The creature has been described as an enormous, ghostly white moose, 10-15 feet tall with formidable antlers. It's said to glow faintly and can appear or disappear at will.
20. Maryland: Chessie
Chessie (to rhyme with Nessie) is Chesapeake Bay's own blurry, camera-shy water monster. Could be an oarfish; could be an alien. Either way, she's been particularly shy since video footage emerged in the 1980s – perhaps because overfishing has devastated the local seafood population.
Sightings of Chessie describe a serpent-like creature with flippers. It said to be 25-40 feet long and swims like a snake to move through the water.
21. Massachusetts: Dover Demon
With its figure-eight-shaped melon head and ability to fuse with rocks, it's pretty clear the Dover Demon is either an alien or an escaped scientific experiment. One of the only mythical creatures to have a shade of eye shadow named after it.
The Dover Demon is described as having rosy orange skin and a large head on a small, stick-like body. It often travels on all fours and has glowing eyes.
22. Michigan: The Michigan Dogman
In 1887, a pair of lumberjacks chased a dog into a corner and poked it with a stick – at which point the creature stood up on its hind legs, showing itself to in fact be a kind of man-dog, or dogman if you like. Like all good boys, the dogman was perfectly peaceful; but the woodsmen ran away in terror all the same.
They described what was to become known as The Michigan Dogman, as a seven-foot tall, blue-eyed canine-like animal with the torso of a man and a fearsome howl that sounds like a human scream.
23. Minnesota: Wendigo
Look away! Not only is the Wendigo a human-eater (possibly having been cursed into its monster status for having performed an act of cannibalism while still relatively normal-looking) but even a glance at this creature can bring death.
Wendigo is described as being gaunt to the point of emaciation, its skin pulled tightly over its protruding bones. It's ash-gray and gives off a disturbing odor of decay and decomposition.

Given records:
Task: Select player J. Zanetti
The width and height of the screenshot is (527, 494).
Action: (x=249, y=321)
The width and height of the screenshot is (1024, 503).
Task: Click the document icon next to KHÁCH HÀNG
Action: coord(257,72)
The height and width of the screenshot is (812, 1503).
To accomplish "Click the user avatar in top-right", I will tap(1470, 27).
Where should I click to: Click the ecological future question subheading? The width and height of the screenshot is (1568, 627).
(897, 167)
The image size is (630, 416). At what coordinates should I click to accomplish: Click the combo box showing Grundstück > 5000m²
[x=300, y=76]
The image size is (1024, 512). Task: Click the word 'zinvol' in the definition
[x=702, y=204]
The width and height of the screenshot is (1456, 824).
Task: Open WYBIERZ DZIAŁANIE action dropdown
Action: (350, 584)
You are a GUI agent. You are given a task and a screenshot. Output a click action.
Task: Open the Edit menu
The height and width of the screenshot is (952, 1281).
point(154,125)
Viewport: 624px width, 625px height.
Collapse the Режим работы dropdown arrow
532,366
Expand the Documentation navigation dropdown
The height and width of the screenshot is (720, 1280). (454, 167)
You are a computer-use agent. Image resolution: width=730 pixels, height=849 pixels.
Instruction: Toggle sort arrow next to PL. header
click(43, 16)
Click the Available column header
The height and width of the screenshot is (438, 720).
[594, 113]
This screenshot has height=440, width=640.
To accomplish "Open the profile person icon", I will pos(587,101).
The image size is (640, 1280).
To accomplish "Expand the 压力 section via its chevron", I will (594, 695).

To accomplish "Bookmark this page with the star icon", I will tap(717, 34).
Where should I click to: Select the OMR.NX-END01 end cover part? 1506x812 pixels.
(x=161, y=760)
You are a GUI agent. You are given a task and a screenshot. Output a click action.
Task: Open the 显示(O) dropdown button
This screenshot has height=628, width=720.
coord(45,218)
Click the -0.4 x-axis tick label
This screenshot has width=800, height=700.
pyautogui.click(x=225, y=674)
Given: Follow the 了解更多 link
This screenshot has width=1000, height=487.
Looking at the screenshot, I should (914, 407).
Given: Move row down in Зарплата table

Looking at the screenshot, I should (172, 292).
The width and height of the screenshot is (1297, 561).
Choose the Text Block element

Instructions:
1. How would you render this sentence from the state monster list in Spanish: "It often travels on all fours and has glowing eyes."?
2. Could you go on with the state monster list from the point where it stops?

Results of the exercise:
1. A menudo se desplaza a cuatro patas y tiene ojos brillantes.

2.
24. Mississippi: Pascagoula River Aliens
The carrot-headed aliens who visited a pair of night-fishermen on the Pascagoula River in a glowing egg-shaped spaceship may just have been symptoms of the witness' hunger. Or they might have been robots; either way, they've not returned, having apparently been satisfied by the experiments they conducted on the two perfectly sober men.
The fishermen claimed they heard a "zipping" sound and saw a glowing object hovering above the ground. Then three robot like aliens, that were just over five feet tall, exited from the craft.
25. Missouri: Momo
If it wasn't for his three-toed footprint, it would be easy to mistake this hairy, stinky, sandwich-stealing hominid for somebody's dad. Other than picnic-disruption, 'Momo' seems to be fairly harmless.
Local reports describe Momo as a foul-smelling hairy monster that leaves three toed footprints. According to witnesses, the creature seemed to have no neck and was six to seven feet tall. Its face was hidden in a mass of hair.
26. Montana: Shunka Warak'in
Disclaimer: this monster is actually real. Whether it's a monster or not is up for debate, but a 19th-century rancher killed and mounted the wolf-like thing which had pestered local natives for generations. Today, the owner of the stuffed creature refuses to have Shunka Warak'in ( meaning "carries off dogs") DNA-tested, so what the monster truly is remains a mystery.
Witnesses who got a good look at Shunka Warak'in described it as being nearly black, with high shoulders and a back that sloped downward much like a hyena.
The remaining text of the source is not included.